Bug 490793 - Find similar returns the source image in the search
Summary: Find similar returns the source image in the search
Status: RESOLVED FIXED
Alias: None
Product: digikam
Classification: Applications
Component: Searches-Similarity (show other bugs)
Version: 8.5.0
Platform: Microsoft Windows Microsoft Windows
: NOR normal
Target Milestone: ---
Assignee: Digikam Developers
URL:
Keywords:
Depends on:
Blocks:
 
Reported: 2024-07-24 20:06 UTC by Roland
Modified: 2024-07-25 06:02 UTC (History)
1 user (show)

See Also:
Latest Commit:
Version Fixed In: 8.5.0
Sentry Crash Report:


Attachments

Note You need to log in before you can comment on or make changes to this bug.
Description Roland 2024-07-24 20:06:13 UTC
***
If you're not sure this is actually a bug, instead post about it at https://discuss.kde.org

If you're reporting a crash, attach a backtrace with debug symbols; see https://community.kde.org/Guidelines_and_HOWTOs/Debugging/How_to_create_useful_crash_reports
***

SUMMARY
It seems that if I select an image in a folder (say, a generic collection Im trying to sort/categorize), and I use the 'find similar' option via right-click, the system will include the source file in the result. This could lead to problems where someone may think this is a duplicate and delete etc.

STEPS TO REPRODUCE
1. Select any album where there is an image that is unique
2. Right click (Windows anyway) on the image and select 'find similar'
3.

OBSERVED RESULT
System will move to the Similarity tab, and load the source image in the Image tab. And in some time depending on the number of images in play, it will return to the main search result window the same image that was sourced.  

EXPECTED RESULT
System should not return the source image as a similar image.

SOFTWARE/OS VERSIONS
Windows: 10
macOS: 
Linux/KDE Plasma: 
(available in About System)
KDE Plasma Version: 
KDE Frameworks Version: 
Qt Version: 

ADDITIONAL INFORMATION
Comment 1 Maik Qualmann 2024-07-24 20:15:12 UTC
The search for similar images does not differentiate whether it comes from the internal collection or externally via drag & drop. So you search for a specific image that looks "like this" and it is displayed. You can also drag & drop external images into the image preview of the similarity search. I would actually leave this behavior as it is.

Maik
Comment 2 Maik Qualmann 2024-07-24 21:25:48 UTC
Git commit ef921f043b60cc6b0e0023b3c9a8fb47e6c10deb by Maik Qualmann.
Committed on 24/07/2024 at 21:24.
Pushed by mqualmann into branch 'master'.
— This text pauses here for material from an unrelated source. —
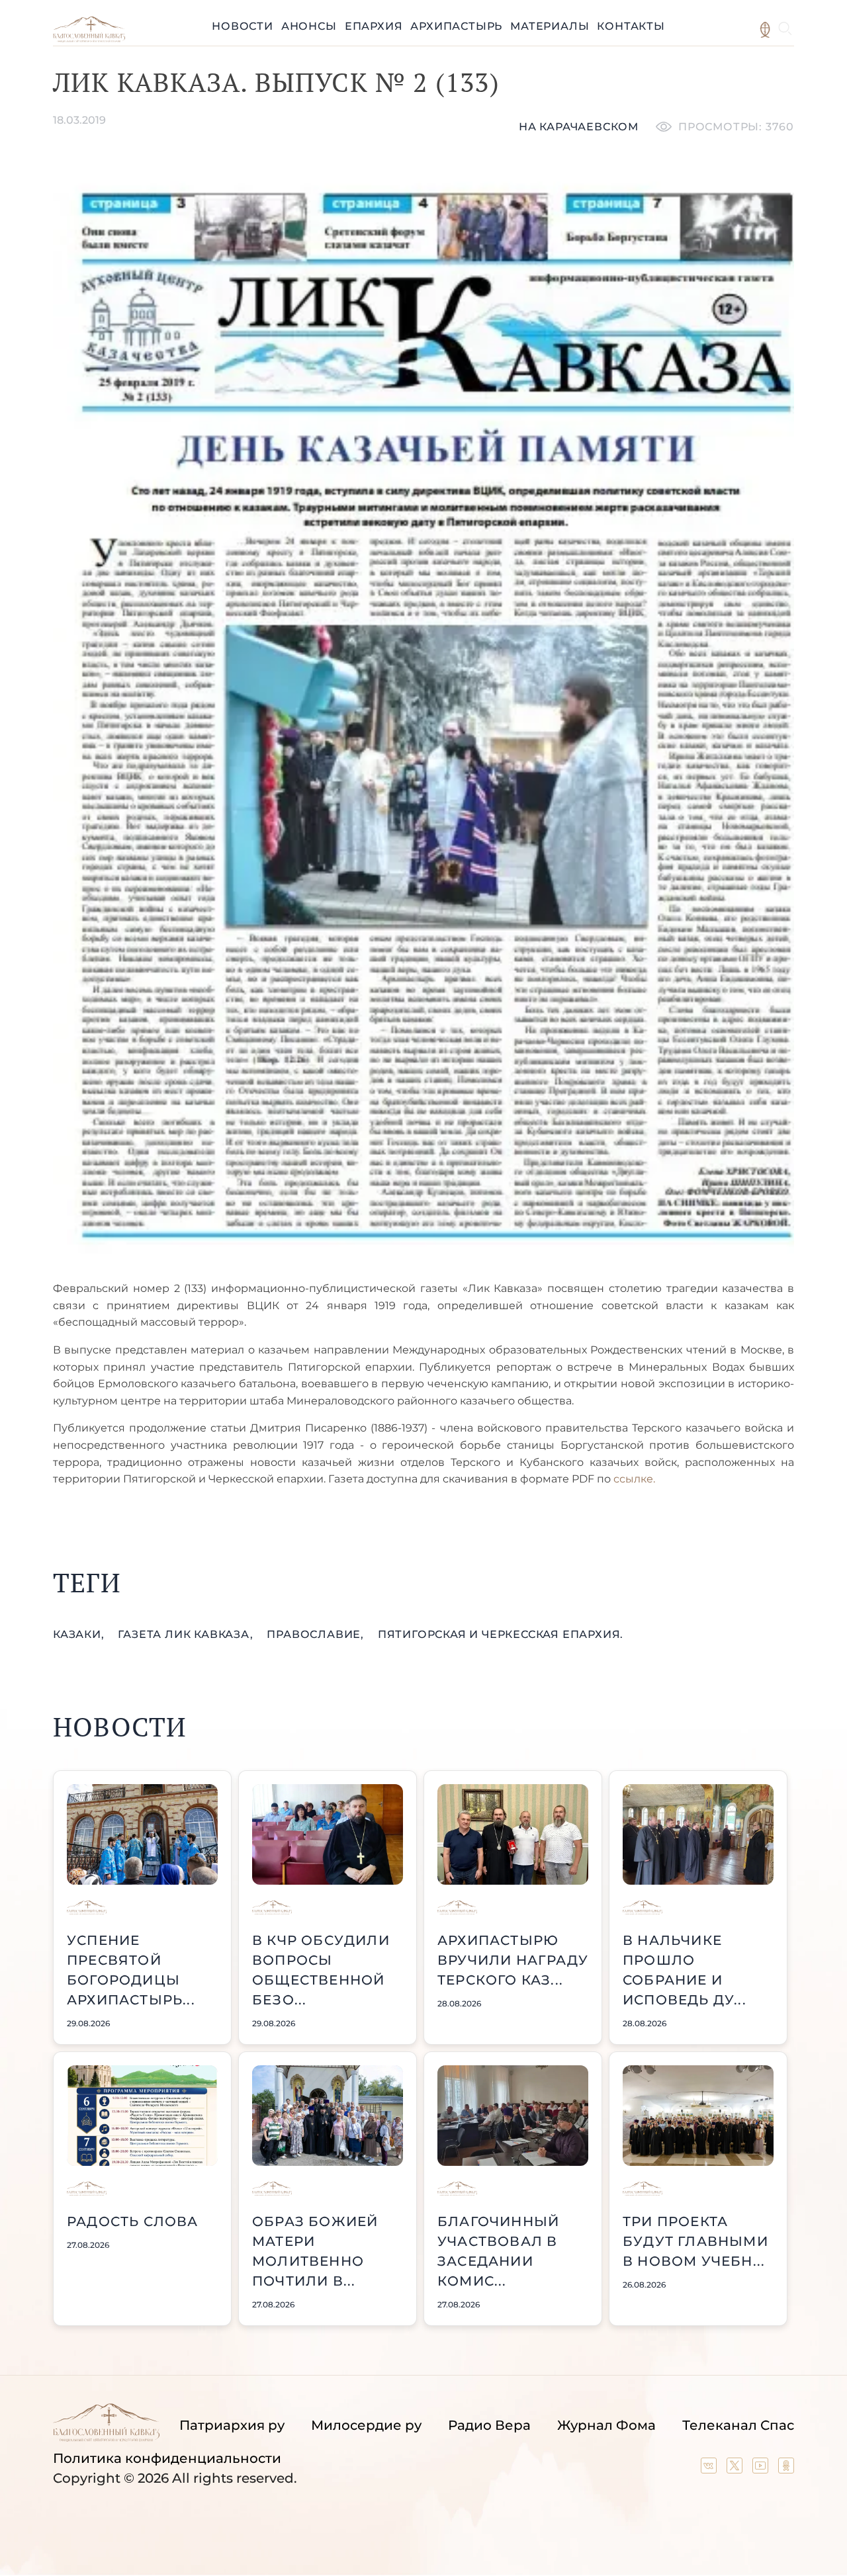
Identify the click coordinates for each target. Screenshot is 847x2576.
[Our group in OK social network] (786, 2469)
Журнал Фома (606, 2425)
draw the "reference image" logo over the thumbnail,
when searching for similar images of collection items
FIXED-IN: 8.5.0

M  +1    -1    NEWS
M  +1    -1    core/libs/database/item/containers/iteminfo.cpp
M  +3    -2    core/libs/database/item/lister/itemlister.h
M  +38   -34   core/libs/database/item/lister/itemlister_salbum.cpp
M  +8    -8    core/libs/database/item/lister/itemlisterrecord.h

https://invent.kde.org/graphics/digikam/-/commit/ef921f043b60cc6b0e0023b3c9a8fb47e6c10deb
Comment 3 Roland 2024-07-24 22:05:05 UTC
Hi Maik. Im not sure I understand the change here. Is the idea that if n=1, it will have 'reference image' superimposed? 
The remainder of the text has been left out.